With my amendment, I'm giving the Senate an opportunity to do just that. The bills that are before us today, one of which I am seeking to amend, create a registry that will support the identification of the industries, occupations, job tasks and workplaces where there is a risk of exposure to respiratory-disease-causing agents. The national registry will require respiratory and occupational physicians to notify diagnoses of occupationally caused silicosis and will allow for the voluntary notification of other occupational respiratory diseases. Again, I think that these measures are great. I personally know someone who has silicosis from working at a factory in Penguin in Tassie. He's a nice young bloke. It's an awful disease, and I think we should do what can to eliminate it. What I'm doing with this amendment my part in doing just that.

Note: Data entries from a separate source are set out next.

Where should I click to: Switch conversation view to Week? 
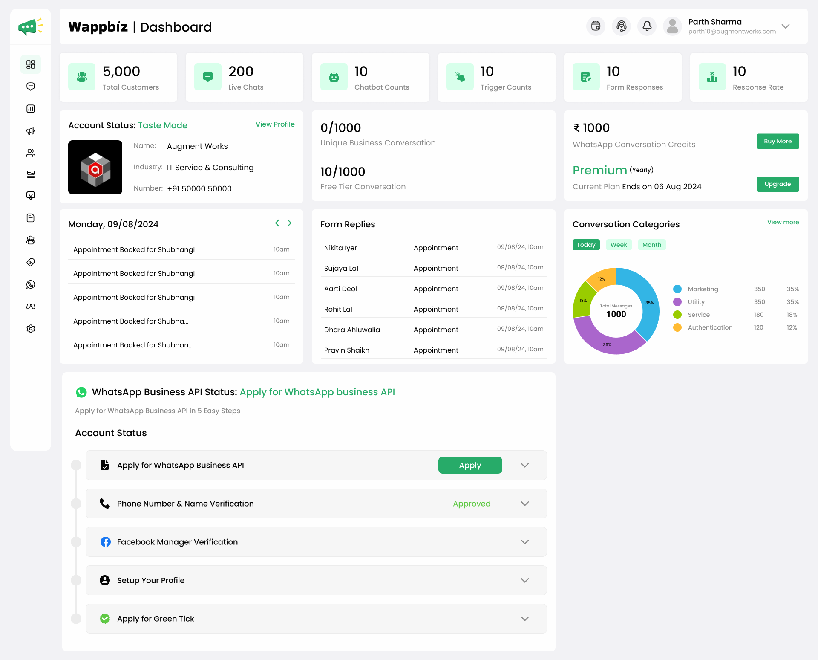tap(619, 245)
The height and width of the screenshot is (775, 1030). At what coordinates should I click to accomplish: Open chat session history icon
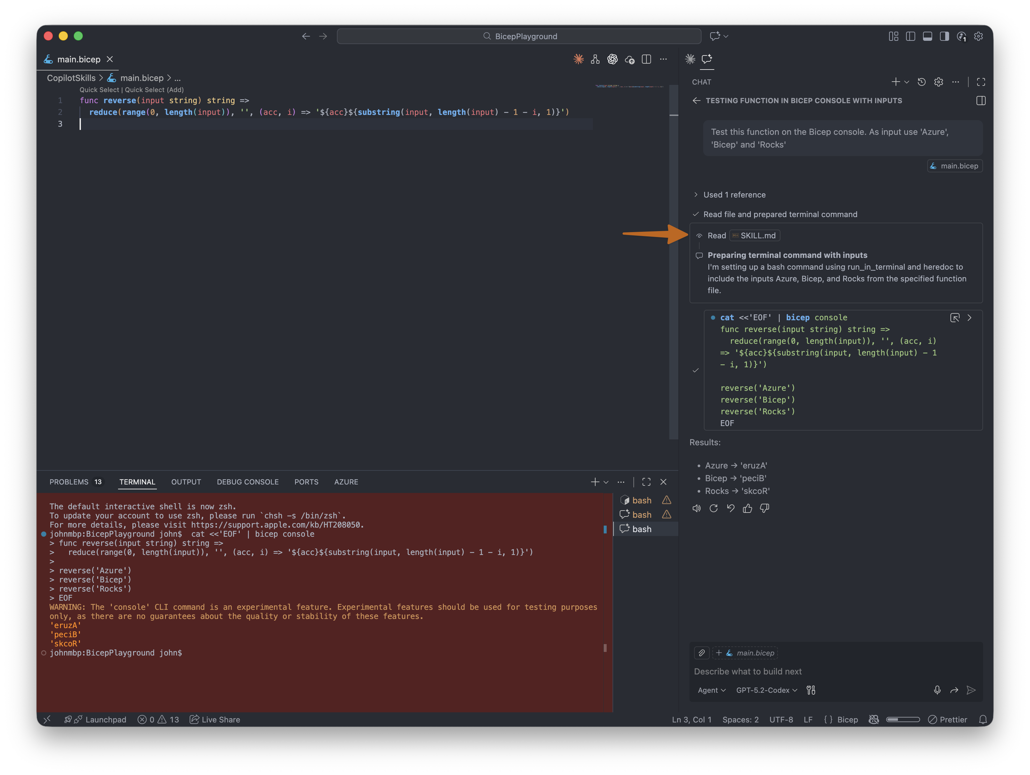pos(922,82)
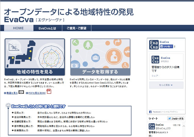Click the EvaCva avatar in the Facebook post
Viewport: 194px width, 137px height.
[155, 60]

It would be staggering if the government decided to vote against its own legislation. They can't say they need more time to consider it, because it's their own words. They can't say they oppose it, because it's their own policy. They can't say that they want to delay it, because we have all been told how important it is that this pass urgently. I imagine they would prefer it was never dealt with at all, and so they might argue that it's not possible to deal with it. They may say that this amendment isn't relevant or that it's not constitutional. What I'd say about constitutionality is that there's substantial precedent for the both the Labor Party and the coalition to increase the number of paid members appointed to panels or councils via amendments made in the Senate. If they think it's not relevant, I'd just say that it's enacting the recommendation made by the taskforce that the previous government commissioned and that this government has adopted. It's literally the recommendation directly underneath the one these bills are enacting. It's the same taskforce looking at the same issue on the same subject. If the government think that's irrelevant, they can make that case.

I want these bills to pass. I want my amendment to pass as well. If the government decide to not pass this bill because of this amendment, it will be because they prefer that neither passes. That is a decision for them to make. I cannot control how the Labor Party feels about this issue. I can only control how I feel about it. I feel like my amendment is worth passing. It's worth passing right now. I feel like the bill it seeks to amend is also worth passing. This is not an attempt to block or delay this bill from becoming law. If my amendment fails, I will support the bill. If my amendment succeeds, I will support the bill. So this bill is guaranteed to pass. The only way it could not is if my amendment were successful and the government decided they would rather do nothing than do more. I hope my amendment is successful. I hope the government decides to do more. I hope they take this opportunity to do it now.